Fight. Flight. Freeze.
These are the three commonly known F-words of the mental health landscape. (What? Were you expecting another F-Word?). Whether we think about it or not – and chances are good that we don’t – as humans, we respond to stimulation in the world around us in one of three ways.
You might have heard of the first two: fight or flight. Thanks to neurologist Walter Bradford Cannon, who first wrote about the fight or flight response back in 1932, any high school psychology class will teach you that humans are hardwired to react to stressful stimuli by either fighting back or running away. Stressful stimuli can be anything from something extreme — a car speeding straight towards you! – or something simple, yet embarrassing, like running into your ex.
But the third response is also valid in the face of perceived danger. Let’s break it down…

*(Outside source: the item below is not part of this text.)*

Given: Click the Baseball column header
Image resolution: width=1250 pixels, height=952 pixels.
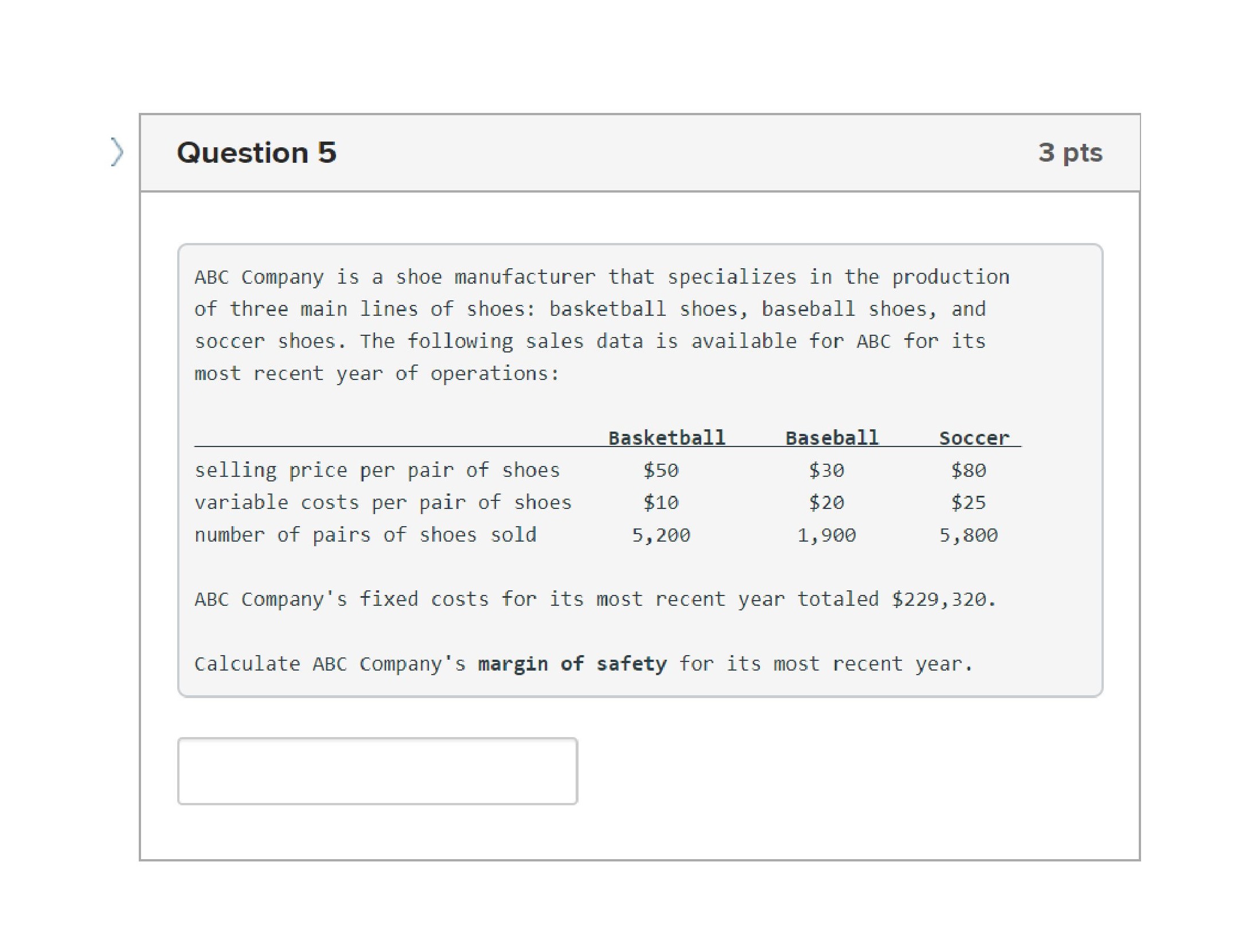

What does it mean to Freeze? You’ve heard of the “deer-caught-in-the-headlights” look? Well, this is what it means to freeze in the face of stress. Our brains don’t know what to do, so we just stop. We have the absence of a reaction because we feel overwhelmed. Ever get so tongue-tied meeting someone new that you blanked and forgot even basic details of your own life? Or studied hard for a test but then totally forgot the material once the test was in front of you? That’s freezing.
In the digital age, there’s even a new way to freeze: constant scrolling. This year in particular has found us all constantly stressed, constantly bombarded by news, and as a result, constantly stuck scrolling through our newsfeeds because we don’t know how else to respond. We feel helpless by things we can’t control, and so we just keep watching.
While it’s impossible to expect yourself to have a predictable reaction in stressful situations, it’s not uncommon to look back on trauma and wonder why we didn’t react differently. According to the Mount Sinai Adolescent Health Center, “Freezing is an evolutionary survival tactic, similar to when an animal plays dead. It’s not a conscious decision, but something out of anyone’s control. It doesn’t matter if you’re trained in self-defense, or bigger or stronger than your attacker. Anyone can freeze.”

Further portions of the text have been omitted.